There is only a queer, divine dissatisfaction,
a blessed unrest keeps us marching and makes us more alive than others.
-- Martha Graham to Agnes De Mille
Was || Will Be || Past Moments || Now || Notes

2001-12-20 - 10:42 a.m.

Being cut off, being a geek, being common.

I'm back, and I'm back with a vengeance. For the last two days, and seven hours, I've been without internet access. Aaaargh. Tuesday morning, I wake up to find that there is no dial tone. In my groggy, must-check-email state I spent fifteen minutes trying to convince my computer that you don't really *need* a dialtone to get to the internet. Just dial in, already. Hurmph. So I call Qwest (ride the blight) and leave a hopeless little message on their automated system. (Anyone else here thinking of Lilly Tomlin sneering "We don't care. We don't have to. We're the phone company", or is it just me?)Finally, this morning a very, very nice man came out and fixed my phone. It turns out that someone else from the phone company, while doing something else in the phone closet, just accidentally pulled the wire for my phone. Wasn't that nice.

Anyway, I'm back. In the last three days, I've done not a lot. I read the second Harry Potter book. I went to the gym a couple of times. I found an acting workshop that I think I'm going to join. Tonight I've got my first voice lesson, so I can be a folk/rock super stah. Then it's dinner at RockGirl's place.
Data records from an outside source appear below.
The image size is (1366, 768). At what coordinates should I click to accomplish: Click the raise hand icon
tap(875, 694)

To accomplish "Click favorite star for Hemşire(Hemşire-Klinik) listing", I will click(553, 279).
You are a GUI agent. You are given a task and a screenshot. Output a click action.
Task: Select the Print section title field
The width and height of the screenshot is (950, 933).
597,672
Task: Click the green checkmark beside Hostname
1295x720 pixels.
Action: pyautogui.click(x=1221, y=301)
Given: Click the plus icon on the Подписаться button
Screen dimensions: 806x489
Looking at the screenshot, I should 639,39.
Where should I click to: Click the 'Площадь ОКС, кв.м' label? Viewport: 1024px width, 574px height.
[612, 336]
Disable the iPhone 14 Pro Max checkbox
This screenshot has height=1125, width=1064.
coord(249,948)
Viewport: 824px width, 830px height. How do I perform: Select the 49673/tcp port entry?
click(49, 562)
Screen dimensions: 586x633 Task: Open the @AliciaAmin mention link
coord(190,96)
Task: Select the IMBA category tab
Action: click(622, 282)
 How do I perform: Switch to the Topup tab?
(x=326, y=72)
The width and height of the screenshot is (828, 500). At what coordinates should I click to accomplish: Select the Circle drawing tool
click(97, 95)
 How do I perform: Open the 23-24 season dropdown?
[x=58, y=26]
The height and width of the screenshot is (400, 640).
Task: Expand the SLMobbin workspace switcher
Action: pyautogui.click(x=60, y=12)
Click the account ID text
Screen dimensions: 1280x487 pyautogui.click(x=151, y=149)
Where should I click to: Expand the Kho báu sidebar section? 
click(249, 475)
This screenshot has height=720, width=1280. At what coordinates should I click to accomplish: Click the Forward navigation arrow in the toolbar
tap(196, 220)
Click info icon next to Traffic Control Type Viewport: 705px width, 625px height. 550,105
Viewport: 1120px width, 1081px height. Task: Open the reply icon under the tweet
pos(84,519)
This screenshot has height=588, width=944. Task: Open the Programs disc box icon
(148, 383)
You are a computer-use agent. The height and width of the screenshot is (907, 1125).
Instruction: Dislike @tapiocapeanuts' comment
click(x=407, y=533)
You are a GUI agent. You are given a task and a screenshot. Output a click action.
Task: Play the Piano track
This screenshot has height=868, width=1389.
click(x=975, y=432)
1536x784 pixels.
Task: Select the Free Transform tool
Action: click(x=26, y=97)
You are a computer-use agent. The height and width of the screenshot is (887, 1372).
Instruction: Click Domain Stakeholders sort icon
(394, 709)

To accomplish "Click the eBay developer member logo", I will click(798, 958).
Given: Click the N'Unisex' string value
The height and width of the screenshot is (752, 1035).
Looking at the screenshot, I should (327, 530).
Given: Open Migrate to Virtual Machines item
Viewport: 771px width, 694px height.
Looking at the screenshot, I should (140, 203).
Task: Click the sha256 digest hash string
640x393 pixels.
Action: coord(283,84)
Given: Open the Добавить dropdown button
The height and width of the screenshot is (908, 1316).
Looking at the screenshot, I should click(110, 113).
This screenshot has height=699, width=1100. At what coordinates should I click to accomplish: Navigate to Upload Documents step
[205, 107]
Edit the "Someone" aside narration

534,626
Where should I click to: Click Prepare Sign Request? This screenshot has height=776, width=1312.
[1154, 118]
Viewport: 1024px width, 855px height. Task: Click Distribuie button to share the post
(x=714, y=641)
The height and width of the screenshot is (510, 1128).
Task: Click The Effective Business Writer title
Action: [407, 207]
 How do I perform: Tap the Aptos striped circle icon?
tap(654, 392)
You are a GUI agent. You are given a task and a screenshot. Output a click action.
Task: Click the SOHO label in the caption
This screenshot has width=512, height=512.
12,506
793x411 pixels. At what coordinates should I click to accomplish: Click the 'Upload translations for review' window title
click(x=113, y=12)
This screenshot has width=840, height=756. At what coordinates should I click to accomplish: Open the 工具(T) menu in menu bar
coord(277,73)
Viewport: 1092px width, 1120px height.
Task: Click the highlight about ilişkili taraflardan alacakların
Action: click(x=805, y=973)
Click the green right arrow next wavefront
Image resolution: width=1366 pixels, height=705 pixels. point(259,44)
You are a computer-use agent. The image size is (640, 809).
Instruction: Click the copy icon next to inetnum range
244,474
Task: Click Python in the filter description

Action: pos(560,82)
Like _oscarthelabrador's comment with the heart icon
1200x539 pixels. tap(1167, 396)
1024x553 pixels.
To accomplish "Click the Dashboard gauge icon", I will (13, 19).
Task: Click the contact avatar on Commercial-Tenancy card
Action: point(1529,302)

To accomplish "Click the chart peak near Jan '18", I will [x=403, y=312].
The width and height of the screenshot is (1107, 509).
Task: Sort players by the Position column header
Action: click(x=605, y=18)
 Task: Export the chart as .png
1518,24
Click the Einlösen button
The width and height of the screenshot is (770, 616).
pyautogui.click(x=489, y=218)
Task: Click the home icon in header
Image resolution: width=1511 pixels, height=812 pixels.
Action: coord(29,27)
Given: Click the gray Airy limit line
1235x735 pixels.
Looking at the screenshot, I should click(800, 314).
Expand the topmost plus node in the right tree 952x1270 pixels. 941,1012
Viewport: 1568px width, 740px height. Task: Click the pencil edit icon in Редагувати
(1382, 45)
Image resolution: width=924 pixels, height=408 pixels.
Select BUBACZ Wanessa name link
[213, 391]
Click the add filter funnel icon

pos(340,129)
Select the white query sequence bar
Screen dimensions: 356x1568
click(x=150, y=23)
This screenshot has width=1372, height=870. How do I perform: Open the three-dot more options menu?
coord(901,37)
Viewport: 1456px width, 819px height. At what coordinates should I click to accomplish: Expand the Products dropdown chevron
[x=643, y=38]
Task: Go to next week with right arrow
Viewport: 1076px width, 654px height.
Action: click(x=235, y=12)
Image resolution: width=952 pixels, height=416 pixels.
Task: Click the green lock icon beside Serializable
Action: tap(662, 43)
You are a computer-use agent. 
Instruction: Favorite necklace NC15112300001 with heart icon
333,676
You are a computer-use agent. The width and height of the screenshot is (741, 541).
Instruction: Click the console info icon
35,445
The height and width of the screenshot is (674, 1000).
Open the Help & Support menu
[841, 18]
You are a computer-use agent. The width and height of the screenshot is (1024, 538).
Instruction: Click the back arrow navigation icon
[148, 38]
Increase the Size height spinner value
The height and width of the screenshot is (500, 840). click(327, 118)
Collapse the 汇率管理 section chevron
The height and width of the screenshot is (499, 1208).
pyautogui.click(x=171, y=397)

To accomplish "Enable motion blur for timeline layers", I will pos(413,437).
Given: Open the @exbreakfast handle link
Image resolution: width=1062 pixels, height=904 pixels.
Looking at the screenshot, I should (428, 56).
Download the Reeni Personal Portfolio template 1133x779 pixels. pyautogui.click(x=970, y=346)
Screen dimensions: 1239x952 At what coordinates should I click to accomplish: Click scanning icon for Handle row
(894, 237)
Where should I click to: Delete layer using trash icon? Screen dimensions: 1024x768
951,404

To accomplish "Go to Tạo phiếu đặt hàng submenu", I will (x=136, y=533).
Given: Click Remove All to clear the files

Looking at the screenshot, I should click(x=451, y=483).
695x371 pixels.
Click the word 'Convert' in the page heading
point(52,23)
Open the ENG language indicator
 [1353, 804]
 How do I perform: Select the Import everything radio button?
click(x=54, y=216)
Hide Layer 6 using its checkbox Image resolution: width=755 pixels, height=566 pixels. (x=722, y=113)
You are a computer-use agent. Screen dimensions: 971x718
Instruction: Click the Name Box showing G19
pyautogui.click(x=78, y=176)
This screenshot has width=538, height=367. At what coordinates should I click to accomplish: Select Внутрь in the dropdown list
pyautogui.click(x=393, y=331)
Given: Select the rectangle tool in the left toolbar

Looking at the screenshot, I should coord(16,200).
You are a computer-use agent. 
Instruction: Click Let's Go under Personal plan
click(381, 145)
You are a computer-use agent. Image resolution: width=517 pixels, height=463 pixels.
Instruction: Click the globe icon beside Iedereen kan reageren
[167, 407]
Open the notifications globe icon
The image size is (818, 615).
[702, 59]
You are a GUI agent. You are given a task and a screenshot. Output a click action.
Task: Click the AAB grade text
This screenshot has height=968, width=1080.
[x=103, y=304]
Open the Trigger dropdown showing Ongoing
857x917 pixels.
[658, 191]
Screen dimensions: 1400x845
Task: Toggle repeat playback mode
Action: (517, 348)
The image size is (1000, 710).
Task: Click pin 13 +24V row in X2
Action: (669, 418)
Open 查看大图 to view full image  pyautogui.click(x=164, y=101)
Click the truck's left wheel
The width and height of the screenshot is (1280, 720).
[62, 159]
Right now, I'm trembling in anticipation, because in two hours and forty minutes I'm going to see Fellowship of the Ring.

I'm a geek. I'm a nerd. I'm a loser. Get over it.

I'm *so* very excited for this movie. Last night I was talking to three of my friends who saw it yesterday, and they could *not* shut up about how good it was.

And, sad to say, that's about all I can think to talk about. My life is boring as hell.

~*~

Oh, wait. I remember. I had this thought in the shower yesterday, actually more of a memory. It struck me at the time as being profound. (Although, like most of the things I get up out of bed to write down, when I look at it again, it'll likely be much less profound, and much more silly, than it seemed at the time.) My father's mother, Grandma B, once was describing some of her neighbors to me. She said they were good folk, friendly and charitable. Then she said "They're common". It took me a good while to understand that from her, that's a compliment. Grandma B, farm wife for her entire adult life, and one of the most generous souls I've ever met, put a lot of stock in being common. It's the common folk who go about the business of getting the work done, in this case, feeding the rest of us louts who dream that we're uncommon, that we're entitled to live uncommon, extraordinary lives.

I've spent most of my life seeking out, or at least gravitating towards, uncommon, extraordinary people. My friends are all just a bit out there, in one form or another, and to one degree or another.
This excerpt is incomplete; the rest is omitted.